___ Data for review ___
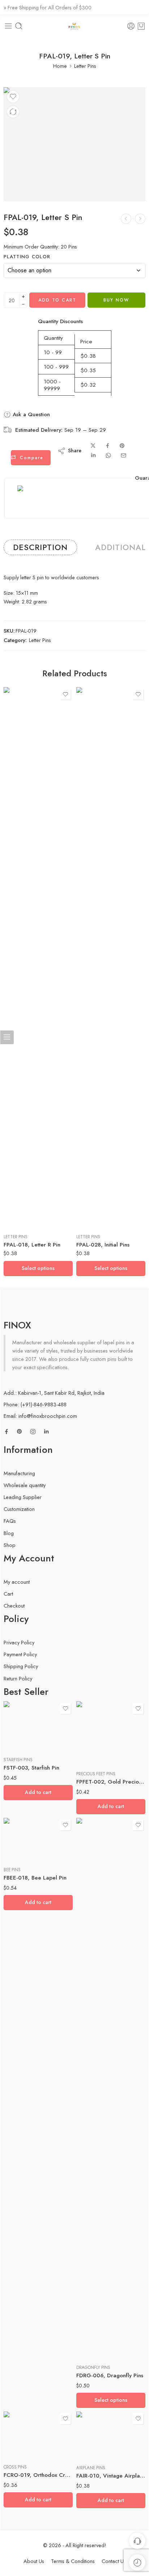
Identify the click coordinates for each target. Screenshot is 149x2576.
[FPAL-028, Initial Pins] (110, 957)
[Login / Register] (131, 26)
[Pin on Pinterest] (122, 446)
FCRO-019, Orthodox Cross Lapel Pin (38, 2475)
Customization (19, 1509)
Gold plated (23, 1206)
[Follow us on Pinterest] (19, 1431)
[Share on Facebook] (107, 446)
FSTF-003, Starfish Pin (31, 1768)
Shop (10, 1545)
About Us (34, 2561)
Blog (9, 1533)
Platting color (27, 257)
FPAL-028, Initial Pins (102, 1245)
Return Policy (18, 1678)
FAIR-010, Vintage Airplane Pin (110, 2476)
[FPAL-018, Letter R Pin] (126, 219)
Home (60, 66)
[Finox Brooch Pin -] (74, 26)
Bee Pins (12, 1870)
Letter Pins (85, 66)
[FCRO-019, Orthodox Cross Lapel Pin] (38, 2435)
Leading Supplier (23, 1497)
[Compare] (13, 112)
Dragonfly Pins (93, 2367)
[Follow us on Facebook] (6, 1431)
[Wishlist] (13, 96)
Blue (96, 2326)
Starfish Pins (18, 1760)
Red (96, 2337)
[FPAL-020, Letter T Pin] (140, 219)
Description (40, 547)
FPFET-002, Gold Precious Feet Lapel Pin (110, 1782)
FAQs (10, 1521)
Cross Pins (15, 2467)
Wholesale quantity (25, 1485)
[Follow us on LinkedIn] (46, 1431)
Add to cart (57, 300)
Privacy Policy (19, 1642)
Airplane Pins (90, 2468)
___
___ Data for review ___
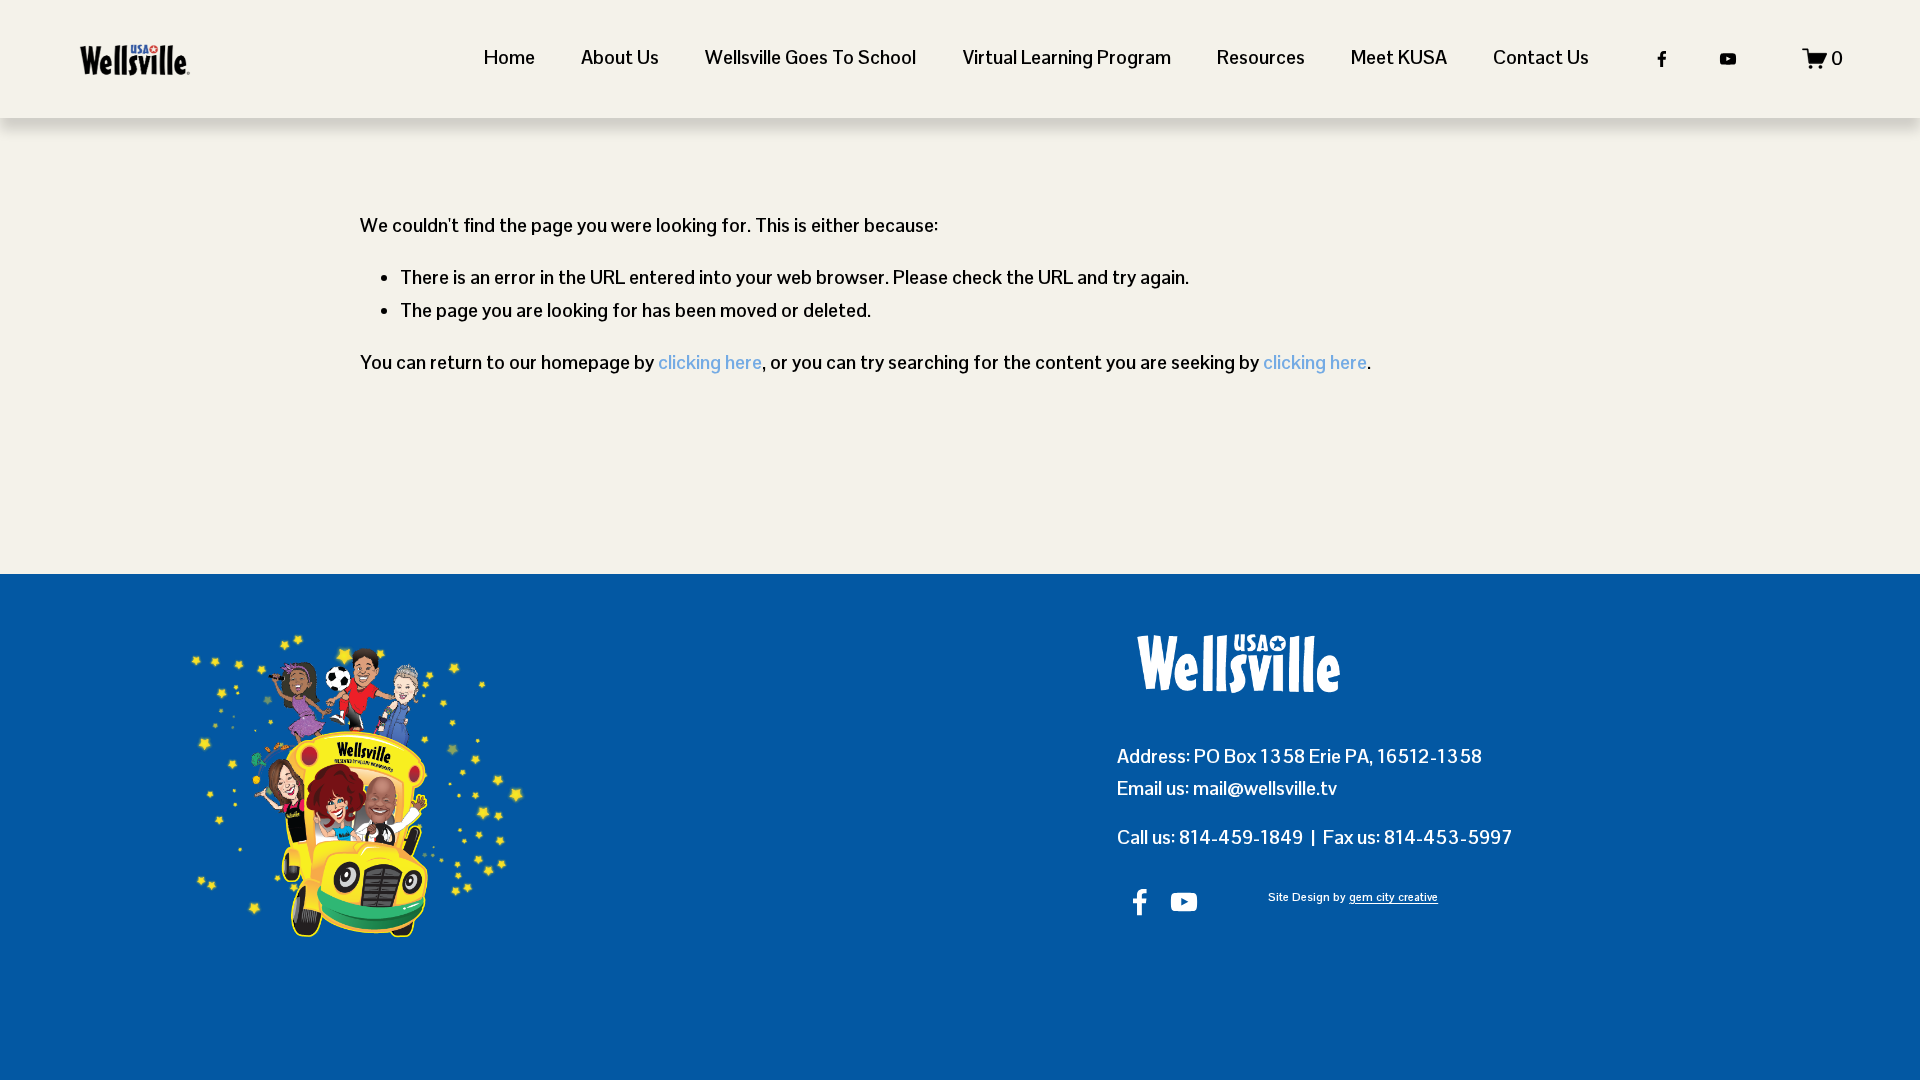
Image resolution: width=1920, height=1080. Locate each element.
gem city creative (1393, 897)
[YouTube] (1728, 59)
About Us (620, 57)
___
* [Your instructions]:
Count every line in the listing where the string "Pins" occurs. Give the total alone.

* [Response for this exercise]:
8